In the transcript about the Zika virus in northern Brazil, how many blood samples did the CDC team gather, and from how many families?

Text shown:
<<<<

CDC Team Scoured Hard-Hit Northern Brazil For Clues To Zika Virus
RENEE MONTAGNE, HOST:
OK, let's go now to northern Brazil, which is one of the hardest hit regions for the Zika virus. CDC scientists are on the ground there and with them is NPR's Lourdes Garcia-Navarro, who joins us. Good morning.
LOURDES GARCIA-NAVARRO, BYLINE: Good morning.
MONTAGNE: Now, the CDC just wrapped up a major study there. What can you tell us about that?
GARCIA-NAVARRO: Yeah. I'm in the city of Joao Pessoa, and for weeks now, a team from the CDC, along with their Brazilian partners, have been all over the state that I'm in gathering information on mothers and their microcephalic infants as well as moms and babies who appear normal to try and figure out what's going on.
They gathered 1,200 blood samples from 600 families, and the American researchers are flying back to the U.S. today to study those samples. Erin Staples headed the team here for the CDC. She's a physician and an epidemiologist. And she told me the question, Renee, that they're trying to answer for moms who might have been exposed to Zika is pretty basic.

>>>>

Data below:
<<<<

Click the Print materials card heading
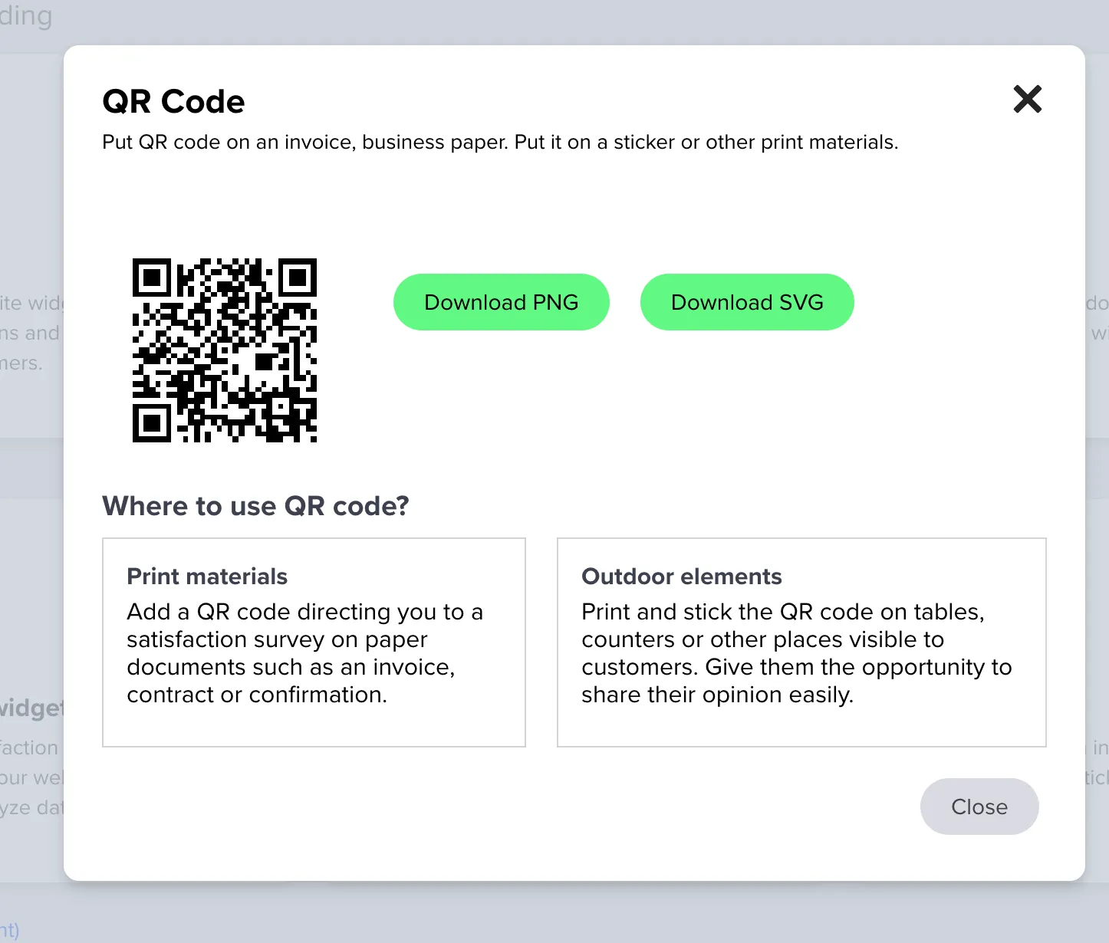Image resolution: width=1109 pixels, height=943 pixels. coord(207,576)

>>>>

Output of the exercise:
1,200 blood samples from 600 families.